La transformation de Rebecca en si peu de temps est remarquable. Dans les nombreux flashbacks qui nous renvoient 2 ans plus tôt, Rebecca est une jeune femme souriante et décontractée, mais en tant que visage de The One, elle porte des costumes stricts et des tonnes de maquillage avec les cheveux tirés en chignon serré et parle lentement de révolution, vantant son système de « match ».
Cette insistance à rebondir, ne donnant au spectateur que des bribes d’informations, crée un effet exaspérant au lieu de faire entrer le spectateur dans l’histoire. Pourquoi ? Parce que nous voulons en savoir plus sur la Rebecca de 2019 et essayer de la comprendre, dans sa relation avec Ben notamment. Mais nous n’en avons jamais l’occasion parce que la Rebecca de 2021 est sur-représentée et semble être tellement malfaisante. Que s’est-il passé au cours de ces deux années ? La mort de Ben a-t-elle fait quelque chose pour la transformer ? Nous craignons de n’obtenir aucune de ces informations avant d’avoir parcouru toute la saison, et il ne semble pas y avoir suffisamment d’arguments pour nous inciter à le faire.
Les deux autres intrigues parallèles, Hannah / Mark et Kate / Sophia, ressemblent à une tentative de montrer à quel point The One peut être dangereux, mais rien de plus. Pourquoi Hannah se languit-elle d’une correspondance ADN alors qu’il semble qu’elle et Mark sont amoureux comme jamais ? Et nous savons que l’accident de Sophia à Londres n’était probablement pas un accident.
Mais on a l’impression que ces histoires ne jouent pas le rôle espéré et détournent simplement l’attention de l’intrigue principale : qu’est-il arrivé à Ben et pourquoi ? Oh, et il y a aussi la petite question du manque d’éthique de Rebecca : il semble que son principal financier, Damien Brown (Stephen Campbell Moore), ait des antécédents louches, et craigne également un retour de flamme si l’utilisation de l’ADN par la société est jugée contraire à l’éthique. Nous avons donc un autre scénario à suivre. Combien de direction cette série peut-elle continuer à suivre avant d’en perdre une ou deux en route ?
Bref, vous l’aurez compris, The One se prend les pieds dans son scénario dès le début en nous vendant une série de science fiction sur le matching amoureux via l’ADN et en nous servant en réalité une intrigue policière basique sur fond de pseudo-science. Tout cela passé par la case cahier des charges Netflix (LGBT, multi-culturel) et empêtré dans un fatras d’intrigues secondaires qui laisse le spectateur un peu perdu.

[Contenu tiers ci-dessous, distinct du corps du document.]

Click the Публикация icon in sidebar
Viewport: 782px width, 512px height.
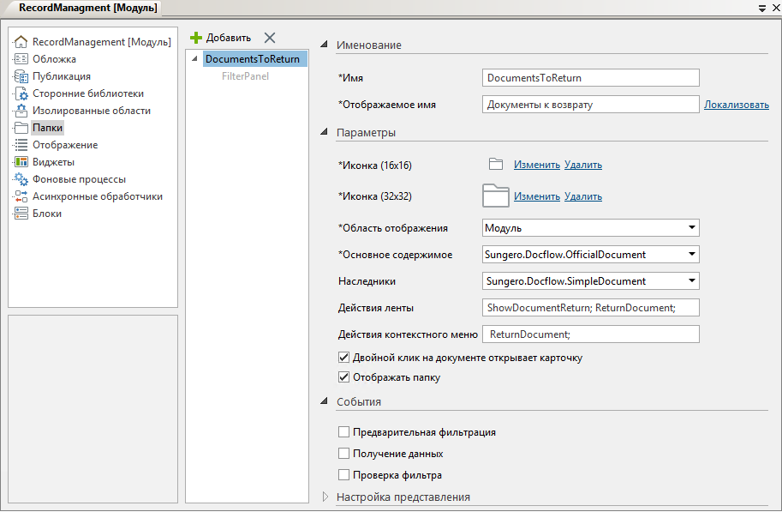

En tant que créateur, Overman a été impliqué dans un certain nombre de séries de genre vraiment amusantes, notamment sur le voyage dans le temps avec Future Man ou sur des super-héros décalés dans Misfits. The One n’est pas sa plus grande réussite (ne serait-ce que parce que sérieusement, Misfits est incontournable, du moins pour ses deux premières saisons). Mais c’est suffisamment solide pour vous encourager à poursuivre le visionnage et si vous tenez jusqu’à la fin, le final de la saison rempli de questionnements (là encore) et de fils d’intrigue irrésolus vous donnera probablement envie d’une deuxième saison.